* RECORDS FOR THIS EXERCISE:
________

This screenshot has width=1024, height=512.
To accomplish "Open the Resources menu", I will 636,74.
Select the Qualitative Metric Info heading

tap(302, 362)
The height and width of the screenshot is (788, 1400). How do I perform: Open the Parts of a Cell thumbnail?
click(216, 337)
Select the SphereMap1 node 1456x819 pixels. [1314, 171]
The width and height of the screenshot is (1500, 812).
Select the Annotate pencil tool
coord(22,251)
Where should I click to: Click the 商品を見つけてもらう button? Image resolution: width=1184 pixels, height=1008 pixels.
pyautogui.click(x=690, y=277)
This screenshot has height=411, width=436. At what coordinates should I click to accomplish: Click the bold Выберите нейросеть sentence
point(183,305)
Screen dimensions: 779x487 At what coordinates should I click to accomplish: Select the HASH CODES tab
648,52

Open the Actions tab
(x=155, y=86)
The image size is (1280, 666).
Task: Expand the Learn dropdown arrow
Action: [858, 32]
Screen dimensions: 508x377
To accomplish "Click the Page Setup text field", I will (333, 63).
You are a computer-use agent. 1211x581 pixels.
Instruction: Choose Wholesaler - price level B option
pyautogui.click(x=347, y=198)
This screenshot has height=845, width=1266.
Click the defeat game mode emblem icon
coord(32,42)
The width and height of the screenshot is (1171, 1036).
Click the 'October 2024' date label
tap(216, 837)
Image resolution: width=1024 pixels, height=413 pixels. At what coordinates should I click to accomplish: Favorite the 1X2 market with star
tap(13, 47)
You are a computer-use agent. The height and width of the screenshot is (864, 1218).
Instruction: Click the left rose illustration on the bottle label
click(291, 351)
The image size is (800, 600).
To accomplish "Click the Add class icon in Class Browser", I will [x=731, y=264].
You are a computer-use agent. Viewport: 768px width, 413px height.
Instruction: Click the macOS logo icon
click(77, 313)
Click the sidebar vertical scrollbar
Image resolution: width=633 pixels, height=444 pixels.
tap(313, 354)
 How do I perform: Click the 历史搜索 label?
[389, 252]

________

* GIVEN INSTRUCTION:
Reproduce all of the entries above, swapping "sidebar" for "side panel" and leaving everything else unchanged.

* OUTPUT FOR THIS EXERCISE:
This screenshot has width=1024, height=512.
To accomplish "Open the Resources menu", I will 636,74.
Select the Qualitative Metric Info heading

tap(302, 362)
The height and width of the screenshot is (788, 1400). How do I perform: Open the Parts of a Cell thumbnail?
click(216, 337)
Select the SphereMap1 node 1456x819 pixels. [1314, 171]
The width and height of the screenshot is (1500, 812).
Select the Annotate pencil tool
coord(22,251)
Where should I click to: Click the 商品を見つけてもらう button? Image resolution: width=1184 pixels, height=1008 pixels.
pyautogui.click(x=690, y=277)
This screenshot has height=411, width=436. At what coordinates should I click to accomplish: Click the bold Выберите нейросеть sentence
point(183,305)
Screen dimensions: 779x487 At what coordinates should I click to accomplish: Select the HASH CODES tab
648,52

Open the Actions tab
(x=155, y=86)
The image size is (1280, 666).
Task: Expand the Learn dropdown arrow
Action: [858, 32]
Screen dimensions: 508x377
To accomplish "Click the Page Setup text field", I will (333, 63).
You are a computer-use agent. 1211x581 pixels.
Instruction: Choose Wholesaler - price level B option
pyautogui.click(x=347, y=198)
This screenshot has height=845, width=1266.
Click the defeat game mode emblem icon
coord(32,42)
The width and height of the screenshot is (1171, 1036).
Click the 'October 2024' date label
tap(216, 837)
Image resolution: width=1024 pixels, height=413 pixels. At what coordinates should I click to accomplish: Favorite the 1X2 market with star
tap(13, 47)
You are a computer-use agent. The height and width of the screenshot is (864, 1218).
Instruction: Click the left rose illustration on the bottle label
click(291, 351)
The image size is (800, 600).
To accomplish "Click the Add class icon in Class Browser", I will [x=731, y=264].
You are a computer-use agent. Viewport: 768px width, 413px height.
Instruction: Click the macOS logo icon
click(77, 313)
Click the side panel vertical scrollbar
Image resolution: width=633 pixels, height=444 pixels.
tap(313, 354)
 How do I perform: Click the 历史搜索 label?
[389, 252]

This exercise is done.